A new study suggests that the talent shortage is hurting the audit and tax fields more than advisory services, at least in Pennsylvania.

According to The State of Pennsylvania Accounting Firms in 2023, CPAs who begin their careers in advisory services are earning as much as CPA seniors in the traditional fields of audit and tax, and they are out-earning non-CPA seniors in those areas. Entry-level CPAs in advisory practices are making $11,000 more than CPAs starting out in audit and tax, and $20,000 more than non-CPAs in advisory.

“We’ll see how those trends unfold overtime as the economy continues to shift,” says Adam Batechlor, chief strategy and innovation officer at the  Pennsylvania Institute of Certified Public Accountants (PICPA), which conducted the survey of more than 300 CPA firms in the state with  Hinge Research Institute.

The report says CPAs are generally paid more than non-CPAs, but the pay gap between the two shrinks when moving from entry-level to the manager level. The gap widens again at the upper levels.

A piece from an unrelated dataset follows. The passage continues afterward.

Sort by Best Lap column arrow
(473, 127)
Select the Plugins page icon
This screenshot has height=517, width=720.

Nearly all firms in the survey raised fees.

The study says Pennsylvania CPA firms are offering flexible work arrangements more often than any other benefit to attract job seekers. Firms are hiking starting salaries and bumping up raises as well. Of midsize firms in the survey – those with revenue of at least $500,000 – 79.8% are offering flexible work hours and locations, 71.4% are offering bigger raises and 61.9% are increasing starting salaries.

“More firms are giving larger-than-usual raises than those increasing starting salaries, which speaks to the potentially greater short-term impact that the retention gap can have versus pipeline issues,” Batechlor says. “The talent lever we see firms pulling even more than compensation increases is a willingness to embrace flexible work hours and location.” Nearly all mid-size firms increased fees to pay the higher salaries and raises. Other findings:

Firms seek to lower dependence on new graduates.

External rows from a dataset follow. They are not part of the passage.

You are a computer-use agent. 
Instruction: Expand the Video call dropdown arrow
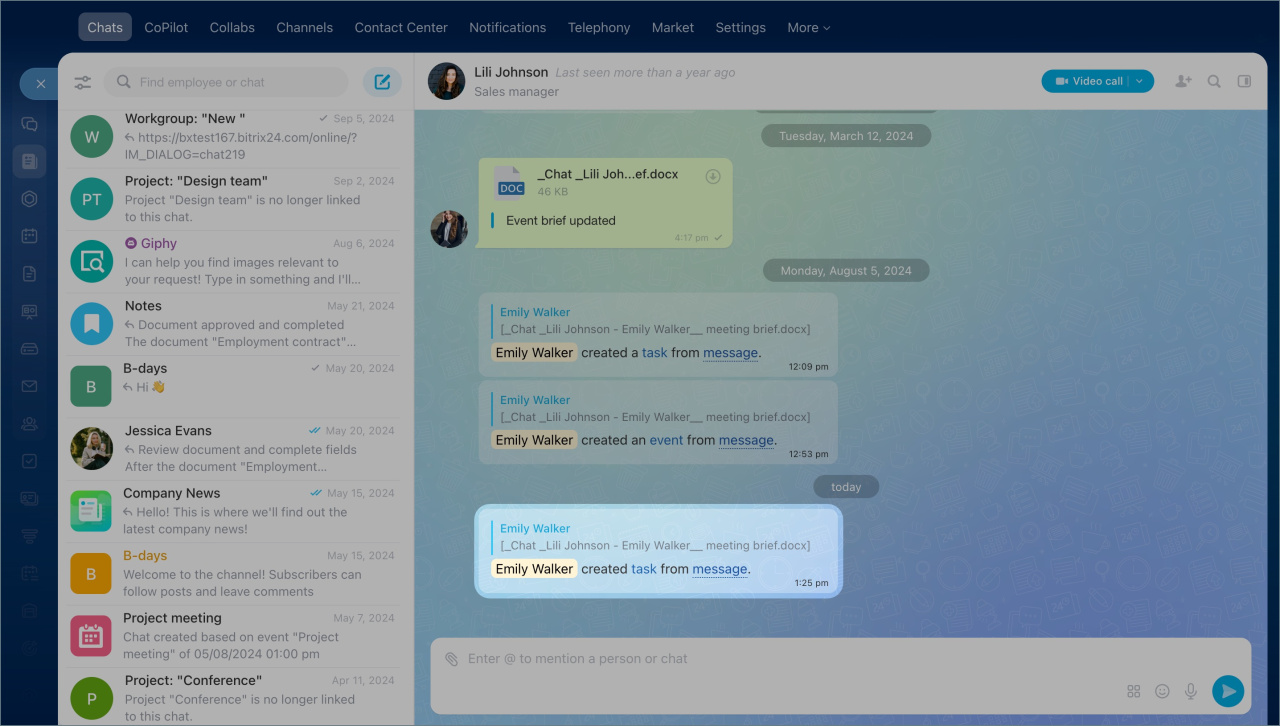(1140, 81)
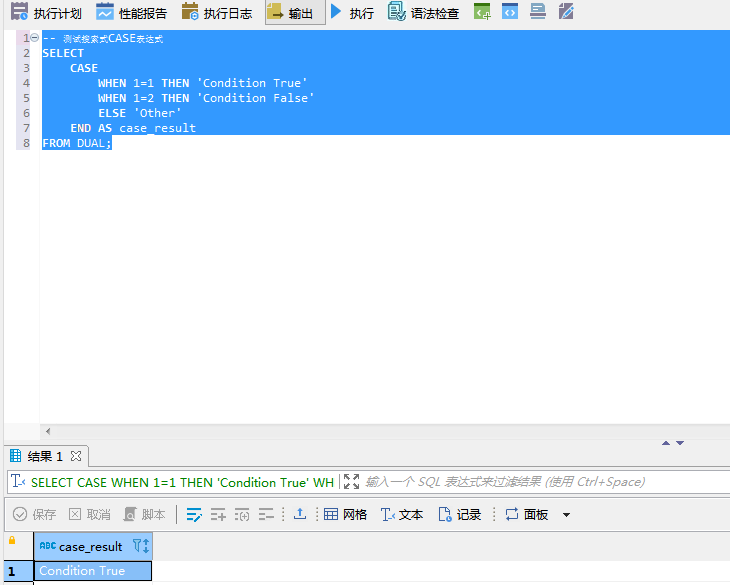Viewport: 730px width, 585px height.
Task: Click the blue code brackets icon in toolbar
Action: pyautogui.click(x=510, y=13)
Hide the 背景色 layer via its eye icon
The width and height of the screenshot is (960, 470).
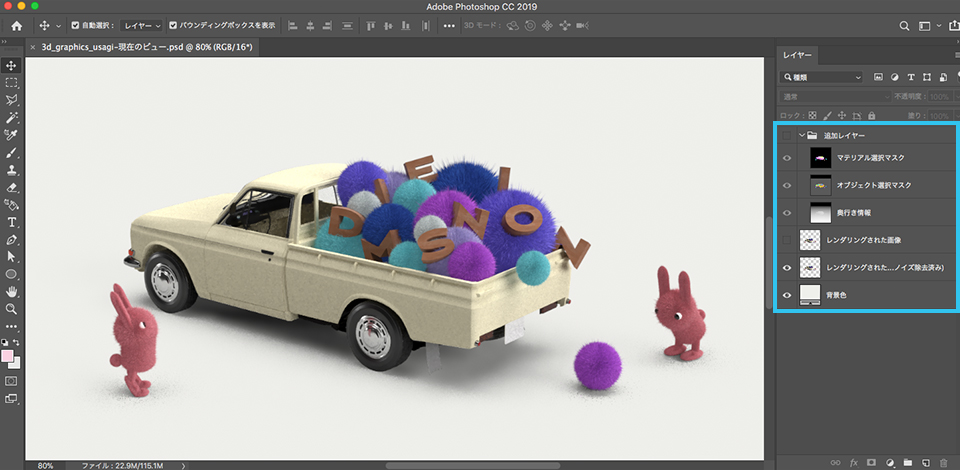pyautogui.click(x=787, y=295)
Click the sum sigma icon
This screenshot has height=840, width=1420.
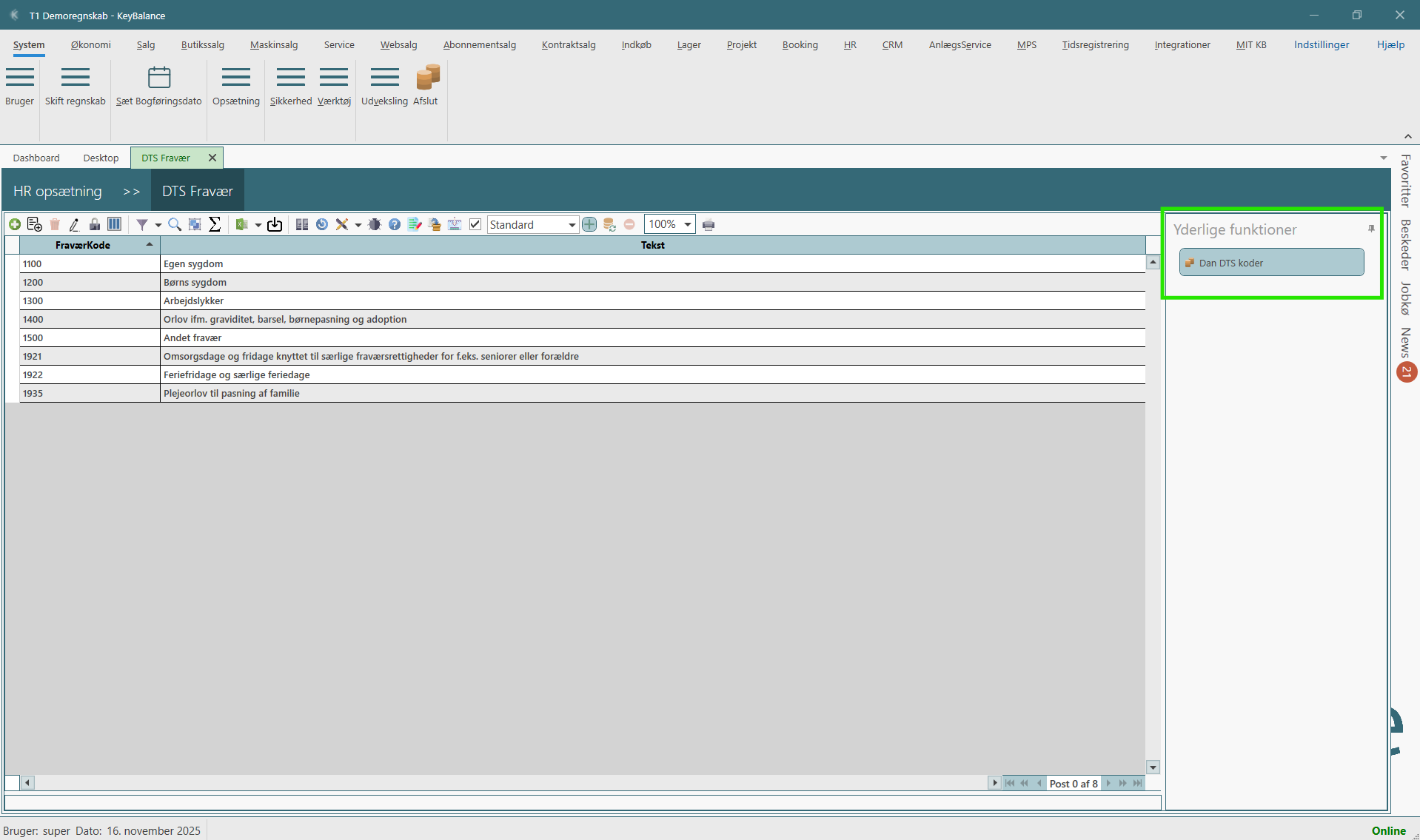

Firms are turning to technology, merging with or acquiring other firms, and offering services that can be done by non-CPAs.

Alternative billing is up.

Of midsize firms, 66% are charging clients in different ways; flat-fee pricing and value pricing are the most popular methods.

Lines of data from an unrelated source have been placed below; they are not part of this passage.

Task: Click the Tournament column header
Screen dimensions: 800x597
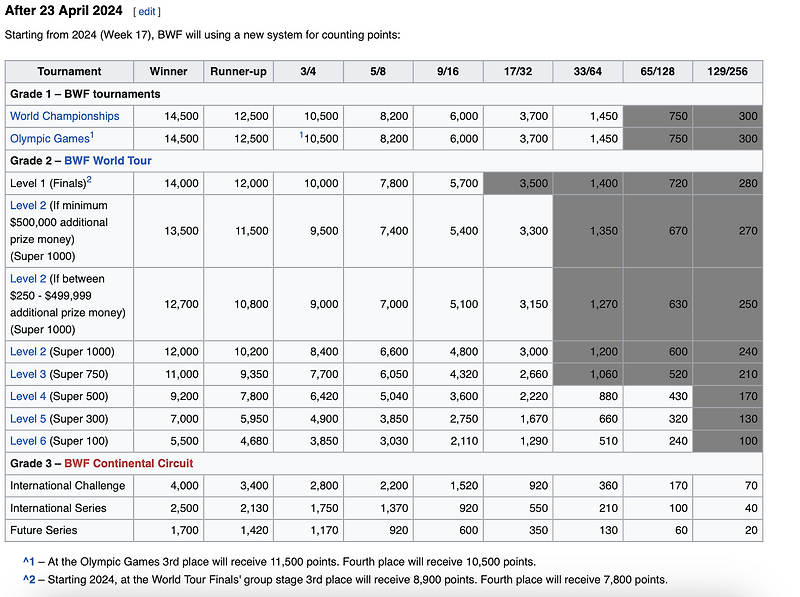Action: pyautogui.click(x=69, y=71)
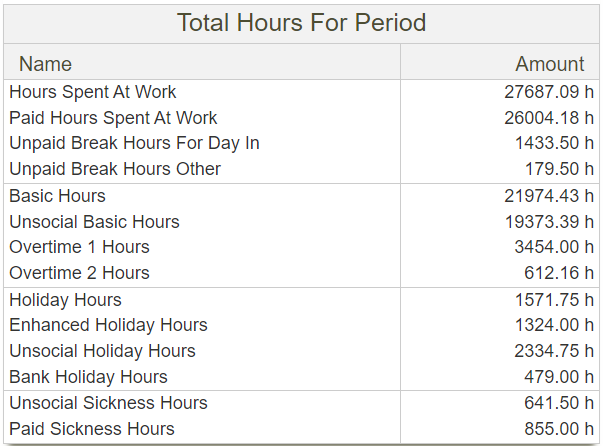Click the Overtime 2 Hours row

point(79,273)
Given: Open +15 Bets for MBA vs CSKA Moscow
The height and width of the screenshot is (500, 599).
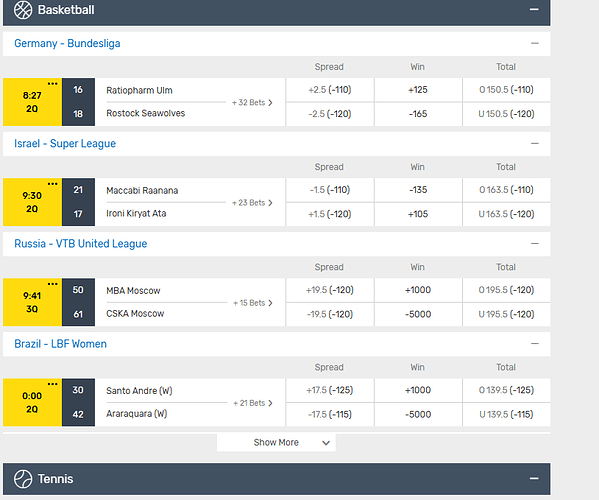Looking at the screenshot, I should [x=253, y=303].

Firms of all sizes are falling short on data security.

A full 10% of midsize firms do not use secure file transfer and 1% do not use firewalls. The report says firms should do more when it comes to internal tests/training, penetration testing, anti-virus software, and internal or external data security teams. “The small usage rates of even the most basic methods ­– such as anti-virus software ­– paint a grim picture of firms falling far short of IRS requirements, potentially putting themselves in the crosshairs of a growing number of hackers.” The report says about 75% of midsize firms plan to increase their technology budget.

Mergers show no sign of slowing.

Of midsize firms, 26% are “somewhat likely” to be involved in a merger, acquisition or transaction with another public accounting firm in the next year, and close to 10% of respondents were anywhere from “somewhat likely” to “extremely likely” to join with non-CPA businesses in the next 12 months.

“The latest insights from our report show that while a plethora of challenges remain for the accounting profession, it has never been a better time to be a CPA as firms put a renewed focus on compensation, digital transformation and work-life balance,” says PICPA CEO Jennifer Cryder.